Task to complete →
In the listing below, reproduce only the part that opens with the line containing "Viewport: 747px width, 560px" and closes with the line containing "Action: pos(569,399)", swapping "breadcrumb" for "path bar" and leaving everything else unchanged.

Records for the task →
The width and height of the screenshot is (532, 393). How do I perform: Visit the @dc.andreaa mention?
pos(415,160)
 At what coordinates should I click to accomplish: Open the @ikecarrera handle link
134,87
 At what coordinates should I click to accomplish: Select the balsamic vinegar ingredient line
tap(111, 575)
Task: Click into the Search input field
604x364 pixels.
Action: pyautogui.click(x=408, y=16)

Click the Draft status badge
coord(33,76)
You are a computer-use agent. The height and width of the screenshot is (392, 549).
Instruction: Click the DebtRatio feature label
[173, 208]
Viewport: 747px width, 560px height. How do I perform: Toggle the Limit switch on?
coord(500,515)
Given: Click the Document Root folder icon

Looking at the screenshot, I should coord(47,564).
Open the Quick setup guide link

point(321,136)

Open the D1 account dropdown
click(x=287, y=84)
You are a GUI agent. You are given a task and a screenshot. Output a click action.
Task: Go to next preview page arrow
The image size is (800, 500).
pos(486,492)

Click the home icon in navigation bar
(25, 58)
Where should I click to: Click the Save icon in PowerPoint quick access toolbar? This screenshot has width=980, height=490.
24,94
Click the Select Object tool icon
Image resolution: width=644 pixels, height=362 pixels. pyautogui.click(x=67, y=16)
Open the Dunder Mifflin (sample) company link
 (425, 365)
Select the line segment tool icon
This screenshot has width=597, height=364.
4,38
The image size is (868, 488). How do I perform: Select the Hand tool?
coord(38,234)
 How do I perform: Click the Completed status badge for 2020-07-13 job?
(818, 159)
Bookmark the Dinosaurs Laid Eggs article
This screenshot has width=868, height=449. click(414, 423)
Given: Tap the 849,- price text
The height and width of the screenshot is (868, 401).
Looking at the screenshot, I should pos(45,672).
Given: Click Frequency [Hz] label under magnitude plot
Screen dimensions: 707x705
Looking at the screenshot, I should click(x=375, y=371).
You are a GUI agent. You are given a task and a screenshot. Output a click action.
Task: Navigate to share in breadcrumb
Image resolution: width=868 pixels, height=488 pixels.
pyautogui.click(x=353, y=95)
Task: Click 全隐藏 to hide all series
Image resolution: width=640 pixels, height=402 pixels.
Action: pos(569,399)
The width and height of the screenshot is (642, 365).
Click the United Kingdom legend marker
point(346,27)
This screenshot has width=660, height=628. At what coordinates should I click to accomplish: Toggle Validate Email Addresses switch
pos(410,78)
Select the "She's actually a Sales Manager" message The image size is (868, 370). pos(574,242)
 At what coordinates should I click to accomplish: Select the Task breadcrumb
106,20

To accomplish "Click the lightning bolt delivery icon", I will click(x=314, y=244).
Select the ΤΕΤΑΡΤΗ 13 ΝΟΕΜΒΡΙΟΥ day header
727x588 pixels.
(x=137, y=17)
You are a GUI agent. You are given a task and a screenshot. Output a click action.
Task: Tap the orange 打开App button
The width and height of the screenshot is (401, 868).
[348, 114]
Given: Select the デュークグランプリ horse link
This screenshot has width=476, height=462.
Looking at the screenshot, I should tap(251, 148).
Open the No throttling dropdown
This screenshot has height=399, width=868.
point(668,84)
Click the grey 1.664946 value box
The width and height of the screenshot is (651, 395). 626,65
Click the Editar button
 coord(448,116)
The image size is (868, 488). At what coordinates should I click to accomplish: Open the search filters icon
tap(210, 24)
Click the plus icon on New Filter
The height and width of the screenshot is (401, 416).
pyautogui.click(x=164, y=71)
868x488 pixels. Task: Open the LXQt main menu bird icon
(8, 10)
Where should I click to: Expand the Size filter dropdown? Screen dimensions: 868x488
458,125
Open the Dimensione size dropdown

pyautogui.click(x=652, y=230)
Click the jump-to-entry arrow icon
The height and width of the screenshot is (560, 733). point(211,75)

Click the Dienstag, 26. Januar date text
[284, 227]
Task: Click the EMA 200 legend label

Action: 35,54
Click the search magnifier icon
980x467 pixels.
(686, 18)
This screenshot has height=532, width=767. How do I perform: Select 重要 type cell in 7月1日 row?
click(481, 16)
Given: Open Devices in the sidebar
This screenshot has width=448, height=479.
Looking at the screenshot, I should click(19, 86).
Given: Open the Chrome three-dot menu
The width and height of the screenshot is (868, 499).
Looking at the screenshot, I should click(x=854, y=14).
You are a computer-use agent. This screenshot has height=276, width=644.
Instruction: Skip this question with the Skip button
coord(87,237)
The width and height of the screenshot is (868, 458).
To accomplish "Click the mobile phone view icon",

Task response →
Viewport: 747px width, 560px height. How do I perform: Toggle the Limit switch on?
coord(500,515)
Given: Click the Document Root folder icon

Looking at the screenshot, I should coord(47,564).
Open the Quick setup guide link

point(321,136)

Open the D1 account dropdown
click(x=287, y=84)
You are a GUI agent. You are given a task and a screenshot. Output a click action.
Task: Go to next preview page arrow
The image size is (800, 500).
pos(486,492)

Click the home icon in navigation bar
(25, 58)
Where should I click to: Click the Save icon in PowerPoint quick access toolbar? This screenshot has width=980, height=490.
24,94
Click the Select Object tool icon
Image resolution: width=644 pixels, height=362 pixels. pyautogui.click(x=67, y=16)
Open the Dunder Mifflin (sample) company link
 (425, 365)
Select the line segment tool icon
This screenshot has width=597, height=364.
4,38
The image size is (868, 488). How do I perform: Select the Hand tool?
coord(38,234)
 How do I perform: Click the Completed status badge for 2020-07-13 job?
(818, 159)
Bookmark the Dinosaurs Laid Eggs article
This screenshot has width=868, height=449. click(414, 423)
Given: Tap the 849,- price text
The height and width of the screenshot is (868, 401).
Looking at the screenshot, I should pos(45,672).
Given: Click Frequency [Hz] label under magnitude plot
Screen dimensions: 707x705
Looking at the screenshot, I should click(x=375, y=371).
You are a GUI agent. You are given a task and a screenshot. Output a click action.
Task: Navigate to share in path bar
Image resolution: width=868 pixels, height=488 pixels.
pyautogui.click(x=353, y=95)
Task: Click 全隐藏 to hide all series
Image resolution: width=640 pixels, height=402 pixels.
Action: pos(569,399)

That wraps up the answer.